Given request A => Based on the blog post about casual sex, explain why the author and the few friends who had casual sex chose hook-ups, even though they were not against relationships.
Given request B => For each of the following statements, state whether it agrees with the blog post about casual sex, and support each yes or no with the deciding words quoted from the post: (i) The author regards the "casual sex phenomenon" as somewhat exaggerated. (ii) Most of the author's friends took part in casual sex. (iii) While having casual sex, the author gave up on love and romance.
Given request C => Carry on the blog post about casual sex, beginning after its final sentence.

Provided text =>

○ ○ ○ ○ ○

Posted by: heartsleeve | November 1, 2007

Thoughts on sleeping around…

So I was reading this article on the rise of casual sex… To be honest, I think the whole notion of the “casual sex phenomenon” is a little bit overblown. For a while in my life, I was kind of a part of this phenomenon I guess — I had casual sex as opposed to relationships — but in doing so, I never felt like I was abandoning other ideals that I had. I might have thought that love and romance were a little out of reach for me, but that didn’t mean that I thought they were impossible or that I had given up on them. I definitely hadn’t written them off as figments of the collective social imagination.

Out of my circle of friends, I am one of maybe three people who have engaged in this so-called phenomenon, and one of those people I ended up dating for over a year. The rest were overwhelmingly either embroiled in long-term relationships (some are now married, others have been together for so long they might as well be) or were in hot pursuit of the boyfriend/girlfriend they would someday turn into husbands/wives. Even those of us who did have casual sex were not anti-relationship. We just recognized that we weren’t in one, so we’d take the next best thing. Hook-ups were an easier alternative for a period when there simply wasn’t anyone available or interesting to be in a relationship with. *shrugs*

I guess for me hook-ups don’t show the absence of love or ideals of love/romance/partnership in our society. They do however point to the fact that we have more casual notions about sex in general. Even for those who still think that sex is important, sacred, and to be reserved for a loving relationship or marriage, it’s not hushed up the way it once was. People talk about sex, in public spaces, in mixed company. We see/hear it everywhere — on TV, on billboards, in magazines, on the radio. We make irreverent jokes about it, and it’s not just men jesting in gentlmen’s clubs. Sex has become very public, highly visible, and we all talk about it. Whether we talk about having it or not having it, it’s something that we can talk about. And by simply putting sex in the public sphere, we make it more casual. No longer is it that dirty thing we can only talk about in whispers, or with members of our own sex behind closed doors.

○ ○ ○ ○ ○

Data supplied =>

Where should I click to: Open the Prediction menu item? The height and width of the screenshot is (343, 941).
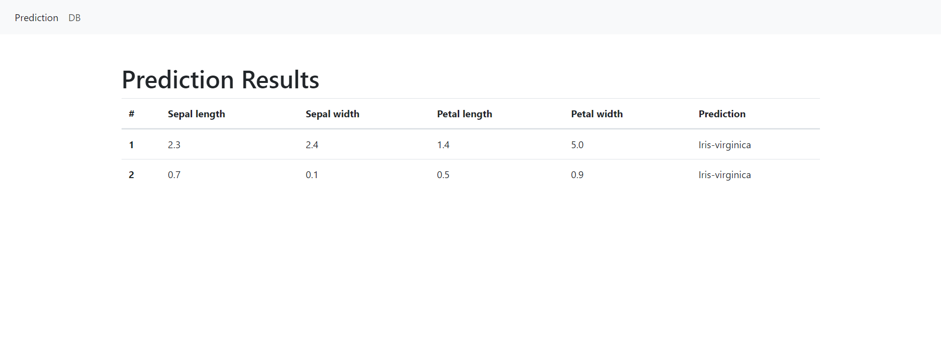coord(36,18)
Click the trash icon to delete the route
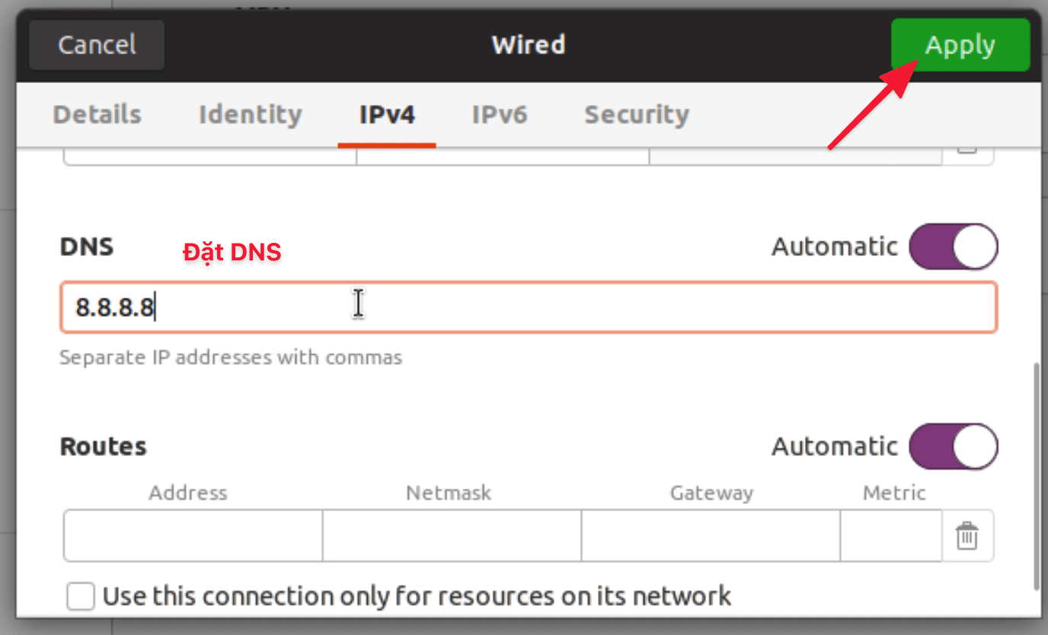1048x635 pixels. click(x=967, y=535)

○ ○ ○ ○ ○

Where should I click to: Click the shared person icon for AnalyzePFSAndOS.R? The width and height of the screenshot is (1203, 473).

○ ○ ○ ○ ○

Exercise output A => They recognized that they were not in a relationship and so took what the author calls "the next best thing." Hook-ups were an easier alternative during periods when no one was available or interesting enough to be in a relationship with.

Exercise output B =>
(i) Yes: "I think the whole notion of the “casual sex phenomenon” is a little bit overblown."
(ii) No: "Out of my circle of friends, I am one of maybe three people who have engaged in this so-called phenomenon"
(iii) No: "that didn’t mean that I thought they were impossible or that I had given up on them."

Exercise output C =>
Beyond that, yes, relationships are more time and resource consuming than hook-ups. Most college students, at least, don’t really have the time or resources to devote to the cultivation of a relationship. Plus, when many students plan to go off to graduate schools, law schools, med schools, or take jobs in other cities, or plan on doing any number of other enriching typical post-college activities (e.g. Peace Corps, taking a Fullbright, etc.), most simply can’t look at finding a long-term relationship as a possibility when they know that in four years, everyone will be heading off in their own directions. This is directly a result of both more people going off to college and more people planning on continuing building their resume of education or experiences before going into the working world. Love and romance have become things that are secondary to education or career, or at least, they are things we are taught, wisely, by our parents to put off until we are in a position to support ourselves, our lovers, and any offspring that might be accidentally produced when you have someone around that is readily available for intercourse 24/7 (well, at least in theory).

Hook-ups are what happen when you don’t have the time to find the real thing, when the real thing isn’t available, or when finding the real thing could interfere with other goals that you have for yourself, in a social environment where attitudes towards sex are casual. I don’t think they change classic notions of love, romance or partnership. At least for me, and most of the people I know, those things still exist and are unbelievably important. I think most people are looking for love — but for those who feel comfortable with it, they’ll take a hook-up in the meantime. And overwhelmingly, most people aren’t comfortable with it, or at least aren’t comfortable with doing it on a regular basis. (I think it’s kind of unhygienic, and I know I’m not alone in this opinion.)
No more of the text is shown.